Imagine you have two libraries containing a different set of books and layout. In our analogy, a book will be a file, and different books will have a different number of pages which is the file size. If you want to copy a set of books from the first library to second, you could basically do the following in sequence for each book in your list.
- Find the book in the source library (1 minute).
- Make a copy of it (100 pages/minute).
- Store the book in the destination library and update the index cards (2 minutes).
Depending on the size and number of books the total time to copy can vary drastically, the first example is for a reference 100 pages, and the final three show different times for 1000 pages of copying.
|Books||Time To Find||Time To Copy||Time To Store||Total Time|
|one 100 page book||1 minute||1 minute||2 minutes||4 minutes|
|one 1,000 page book||1 minute||10 minutes||2 minutes||13 minutes|
|two 500 page books||2 minutes||10 minutes||4 minutes||16 minutes|
|ten 100 page books||10 minutes||10 minutes||20 minutes||40 minutes|
We can measure our progress using two different rates, pages per minute and books per minute (bytes per minute and files per minute), that would give the following data
|Books||Pages Per Minute (ppm)||Books Per Minute|
|one 100 page book||100 pages / 4 minutes = 25||1 book / 4 minutes = 0.25|
|one 1,000 page book||1000 pages / 13 minutes = ~77||1 book / 13 minutes = 0.08|
|two 500 page books||1000 pages / 16 minutes = ~63||2 books / 16 minutes = 0.13|
|ten 100 page books||1000 pages / 40 minutes = 25||10 books / 40 minutes = 0.25|
Now if you give a list of books that vary in size then as the copying proceeds, how fast it appears to be going changes. If I’m copying a 100 page book and a 1000 page book, it looks like it’s going 25 ppm for the first 4 minutes and then jumps up to 77 ppm for the next 12.

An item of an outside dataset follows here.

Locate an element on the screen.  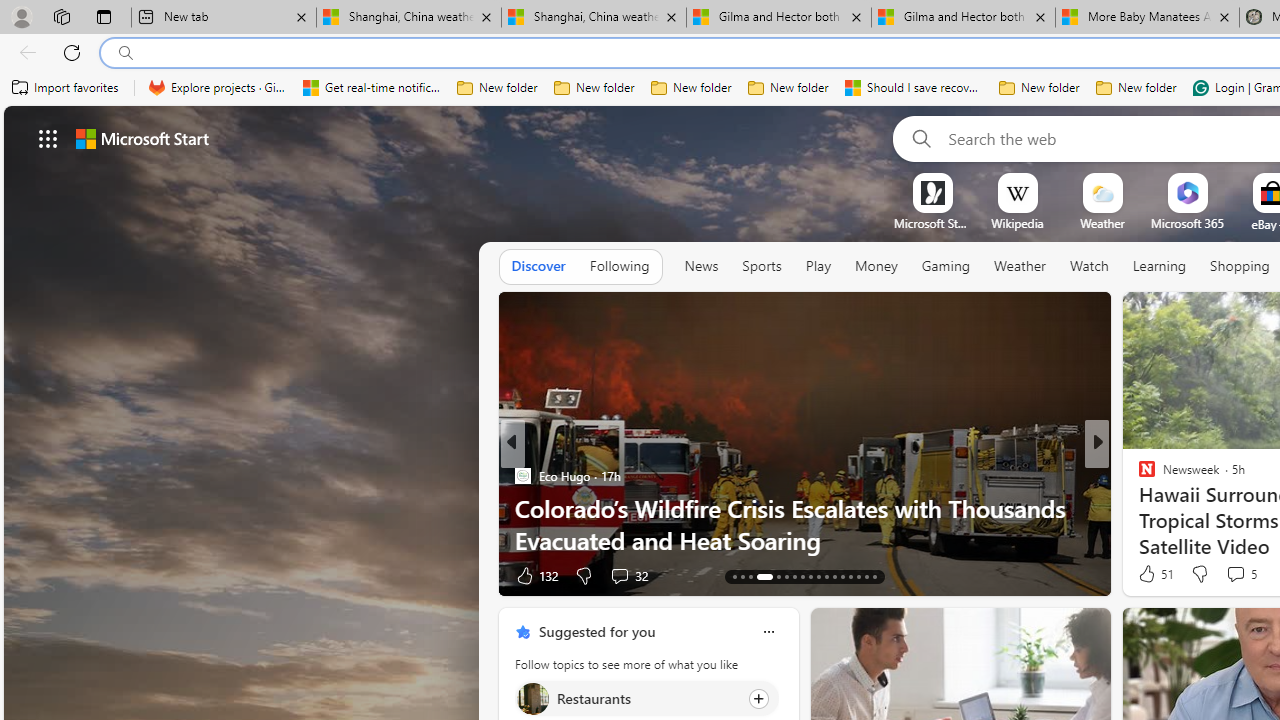
'38 Like' is located at coordinates (1149, 575).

On top of all this, both hardware and software designers are driven by the desire to make things faster, so they place various optimizations in various spots to try and speed it up. Some examples with the above analogy are:
- If the set of books you are copying are all next to each other on a shelf maybe you grab two books instead of 1, even if you aren’t sure you need it. If you need that book then that saved you a minute, if you don’t it doesn’t matter you just get the next one in your list.
- Another optimization might be that instead of actually storing the book in the destination library, you give it to someone else who does it if they are free. So if I try and copy two-50 page books, the first book takes simply 1.5 minutes (1 minute to retrieve, 0.5 minutes to copy, and then you give it to that person in 0 seconds). The second book (which is the same 50 pages ) takes 2 minutes (1 minute to retrieve, 0.5 minutes to copy and then waiting 30 seconds for the person to free up). This means that the ppm is 33 ppm for 1.5 minutes, and then it drops to 25 ppm for the next two.

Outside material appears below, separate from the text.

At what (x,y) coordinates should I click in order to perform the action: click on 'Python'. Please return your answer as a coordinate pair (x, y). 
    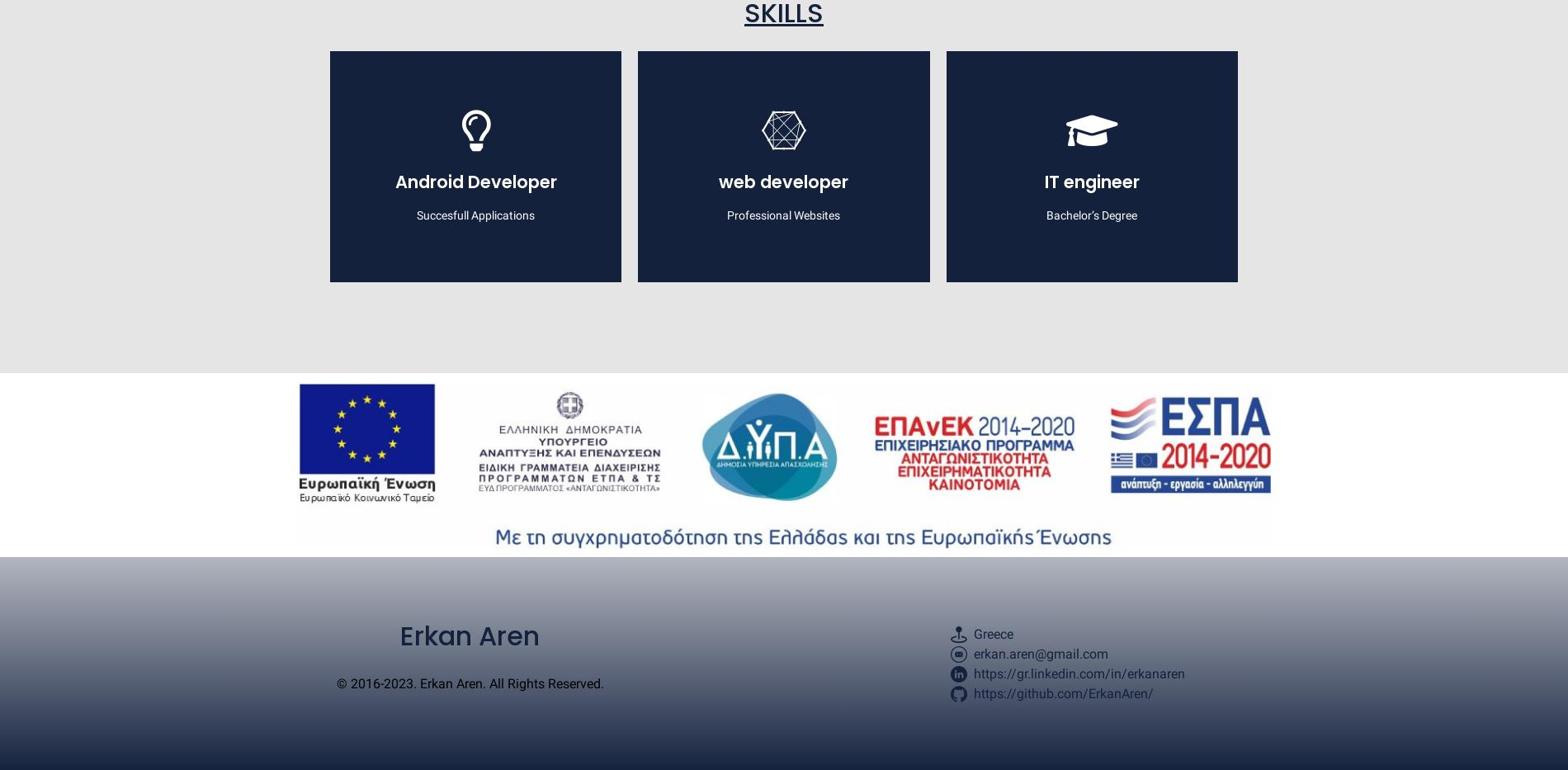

All of these make predicting how long it will actually take very difficult, because your computer doesn’t actually know how long it will take, the estimates you see are just guesses and they are often notoriously bad guesses.
So your computer doesn’t copy “byte by byte”, it goes through a process for each file finding where the data is, and then copying/saving it. Each of these takes time and only part of this time of this depends on the actual data, the rest depends on the number of files. Indeed there are ways of making copies of USB drives “byte by byte” which you can do when backing up, they are faster but then all the data is smooshed together and you need to sort it out later for it to be useful.